Instructions for the task →
Set the entries down once more, exactly as they are worded.

Provided entries →
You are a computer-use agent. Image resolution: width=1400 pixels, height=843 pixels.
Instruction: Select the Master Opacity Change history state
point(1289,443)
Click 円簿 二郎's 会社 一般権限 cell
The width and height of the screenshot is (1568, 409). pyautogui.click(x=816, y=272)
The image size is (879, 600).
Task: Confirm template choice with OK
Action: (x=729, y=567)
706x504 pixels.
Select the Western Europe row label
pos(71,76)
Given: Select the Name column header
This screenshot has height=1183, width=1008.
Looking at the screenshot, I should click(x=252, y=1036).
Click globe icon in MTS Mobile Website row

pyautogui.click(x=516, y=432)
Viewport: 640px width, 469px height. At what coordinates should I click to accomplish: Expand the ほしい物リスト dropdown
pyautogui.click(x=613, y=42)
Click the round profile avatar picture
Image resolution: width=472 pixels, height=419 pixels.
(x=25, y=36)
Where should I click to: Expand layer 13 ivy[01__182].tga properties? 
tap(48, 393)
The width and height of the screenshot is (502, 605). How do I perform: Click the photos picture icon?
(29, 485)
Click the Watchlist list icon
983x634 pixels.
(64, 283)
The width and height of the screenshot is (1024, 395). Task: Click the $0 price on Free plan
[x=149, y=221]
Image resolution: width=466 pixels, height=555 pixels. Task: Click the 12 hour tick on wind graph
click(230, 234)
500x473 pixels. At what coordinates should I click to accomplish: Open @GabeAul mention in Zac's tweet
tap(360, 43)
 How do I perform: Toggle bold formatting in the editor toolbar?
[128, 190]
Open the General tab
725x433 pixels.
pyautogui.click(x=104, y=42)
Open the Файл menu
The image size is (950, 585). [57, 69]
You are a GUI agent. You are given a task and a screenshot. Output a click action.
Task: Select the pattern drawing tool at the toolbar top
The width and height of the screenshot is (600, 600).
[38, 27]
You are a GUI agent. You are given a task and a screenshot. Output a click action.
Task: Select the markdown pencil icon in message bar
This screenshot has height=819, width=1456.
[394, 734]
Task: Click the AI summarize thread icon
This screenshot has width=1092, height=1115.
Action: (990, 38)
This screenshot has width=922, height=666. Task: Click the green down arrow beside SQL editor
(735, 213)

Reply to the exercise →
You are a computer-use agent. Image resolution: width=1400 pixels, height=843 pixels.
Instruction: Select the Master Opacity Change history state
point(1289,443)
Click 円簿 二郎's 会社 一般権限 cell
The width and height of the screenshot is (1568, 409). pyautogui.click(x=816, y=272)
The image size is (879, 600).
Task: Confirm template choice with OK
Action: (x=729, y=567)
706x504 pixels.
Select the Western Europe row label
pos(71,76)
Given: Select the Name column header
This screenshot has height=1183, width=1008.
Looking at the screenshot, I should click(x=252, y=1036).
Click globe icon in MTS Mobile Website row

pyautogui.click(x=516, y=432)
Viewport: 640px width, 469px height. At what coordinates should I click to accomplish: Expand the ほしい物リスト dropdown
pyautogui.click(x=613, y=42)
Click the round profile avatar picture
Image resolution: width=472 pixels, height=419 pixels.
(x=25, y=36)
Where should I click to: Expand layer 13 ivy[01__182].tga properties? 
tap(48, 393)
The width and height of the screenshot is (502, 605). How do I perform: Click the photos picture icon?
(29, 485)
Click the Watchlist list icon
983x634 pixels.
(64, 283)
The width and height of the screenshot is (1024, 395). Task: Click the $0 price on Free plan
[x=149, y=221]
Image resolution: width=466 pixels, height=555 pixels. Task: Click the 12 hour tick on wind graph
click(230, 234)
500x473 pixels. At what coordinates should I click to accomplish: Open @GabeAul mention in Zac's tweet
tap(360, 43)
 How do I perform: Toggle bold formatting in the editor toolbar?
[128, 190]
Open the General tab
725x433 pixels.
pyautogui.click(x=104, y=42)
Open the Файл menu
The image size is (950, 585). [57, 69]
You are a GUI agent. You are given a task and a screenshot. Output a click action.
Task: Select the pattern drawing tool at the toolbar top
The width and height of the screenshot is (600, 600).
[38, 27]
You are a GUI agent. You are given a task and a screenshot. Output a click action.
Task: Select the markdown pencil icon in message bar
This screenshot has height=819, width=1456.
[394, 734]
Task: Click the AI summarize thread icon
This screenshot has width=1092, height=1115.
Action: (990, 38)
This screenshot has width=922, height=666. Task: Click the green down arrow beside SQL editor
(735, 213)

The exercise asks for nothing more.